What you will do:
Track down each line below containing the string "button" and copy it.

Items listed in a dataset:
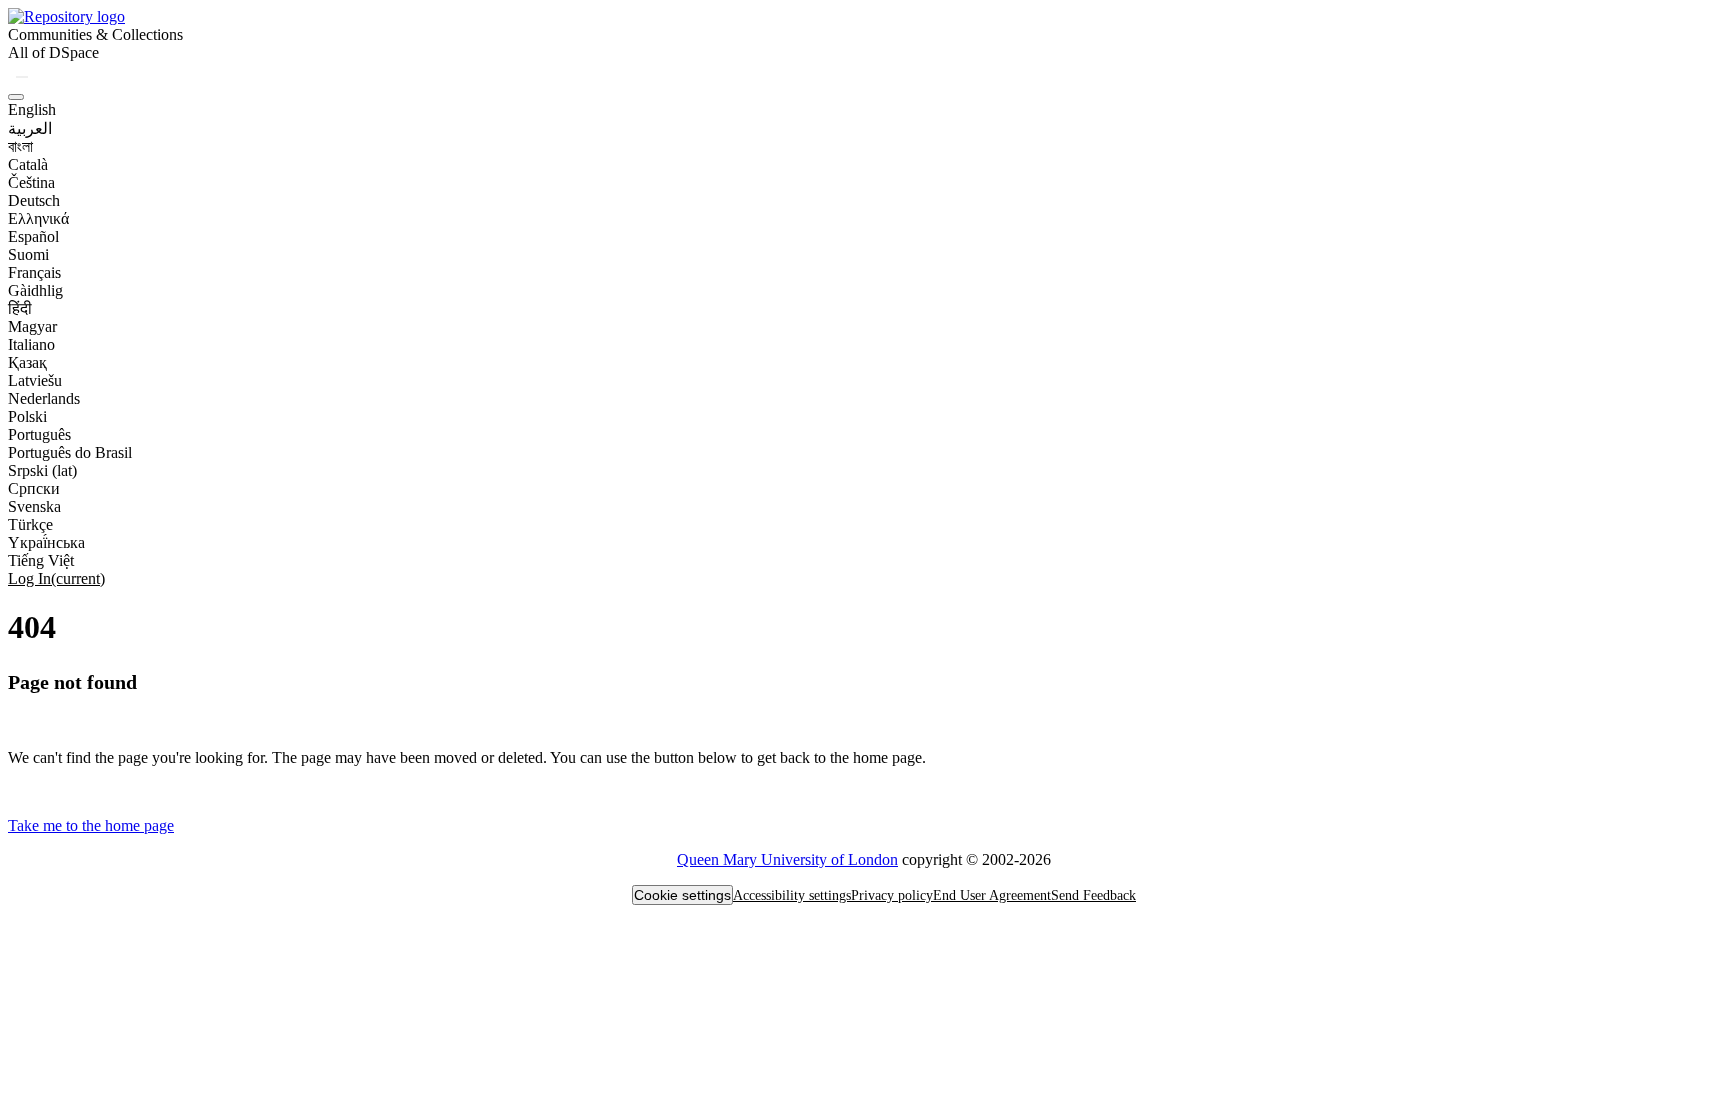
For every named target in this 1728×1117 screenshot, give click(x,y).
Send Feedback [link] (1093, 895)
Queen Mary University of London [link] (787, 859)
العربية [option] (30, 128)
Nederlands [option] (44, 398)
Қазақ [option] (27, 362)
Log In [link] (56, 578)
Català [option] (28, 164)
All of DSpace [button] (53, 52)
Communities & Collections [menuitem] (95, 34)
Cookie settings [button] (682, 895)
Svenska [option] (34, 506)
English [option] (32, 109)
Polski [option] (27, 416)
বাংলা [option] (20, 146)
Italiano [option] (31, 344)
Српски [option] (34, 488)
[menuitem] (53, 53)
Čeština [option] (31, 182)
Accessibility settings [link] (792, 895)
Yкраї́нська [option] (46, 542)
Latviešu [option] (35, 380)
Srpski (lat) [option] (42, 470)
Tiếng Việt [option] (41, 560)
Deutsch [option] (34, 200)
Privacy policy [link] (892, 895)
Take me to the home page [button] (91, 825)
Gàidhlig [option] (35, 290)
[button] (66, 16)
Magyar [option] (32, 326)
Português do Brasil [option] (70, 452)
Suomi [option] (28, 254)
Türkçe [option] (30, 524)
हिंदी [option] (20, 308)
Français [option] (34, 272)
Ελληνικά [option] (38, 218)
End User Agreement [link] (992, 895)
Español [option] (33, 236)
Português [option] (39, 434)
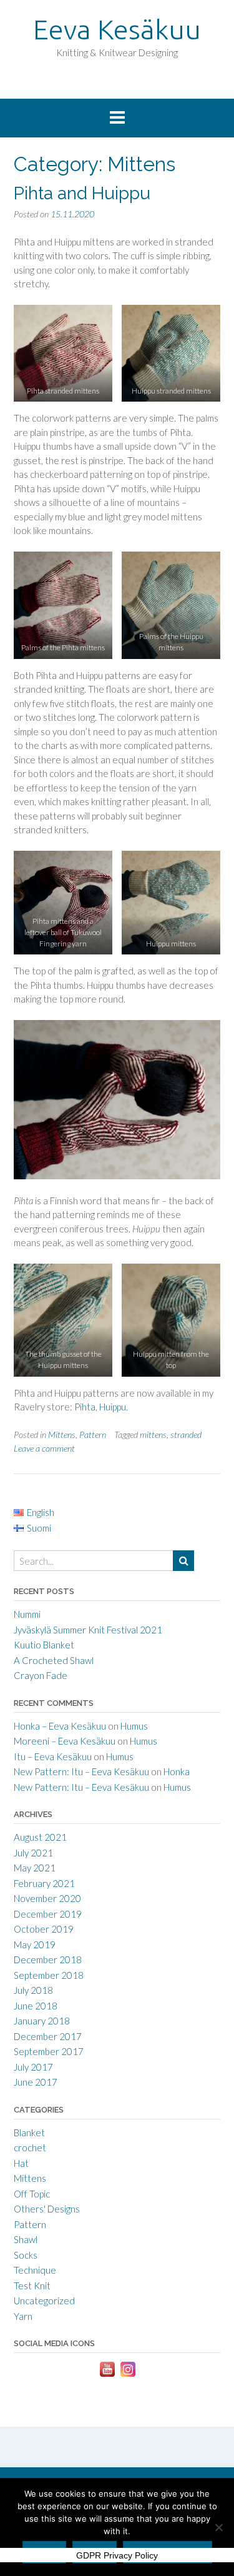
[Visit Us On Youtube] (107, 2375)
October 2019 (44, 1928)
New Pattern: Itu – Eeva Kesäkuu (81, 1771)
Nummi (27, 1614)
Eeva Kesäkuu (117, 29)
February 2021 (44, 1883)
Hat (21, 2163)
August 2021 (40, 1837)
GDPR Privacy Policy (117, 2555)
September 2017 (49, 2051)
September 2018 (49, 1975)
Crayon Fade (40, 1675)
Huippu (112, 1406)
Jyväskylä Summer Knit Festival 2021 (88, 1629)
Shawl (25, 2239)
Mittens (62, 1434)
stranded (186, 1434)
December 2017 (48, 2036)
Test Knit (32, 2285)
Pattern (92, 1434)
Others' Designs (47, 2208)
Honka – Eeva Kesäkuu (60, 1725)
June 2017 (35, 2082)
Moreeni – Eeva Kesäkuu (64, 1740)
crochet (30, 2147)
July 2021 (33, 1852)
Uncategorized (44, 2300)
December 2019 (48, 1914)
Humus (134, 1725)
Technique (35, 2270)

Task response:
All of DSpace [button] (53, 52)
Cookie settings [button] (682, 895)
Take me to the home page [button] (91, 825)
[button] (66, 16)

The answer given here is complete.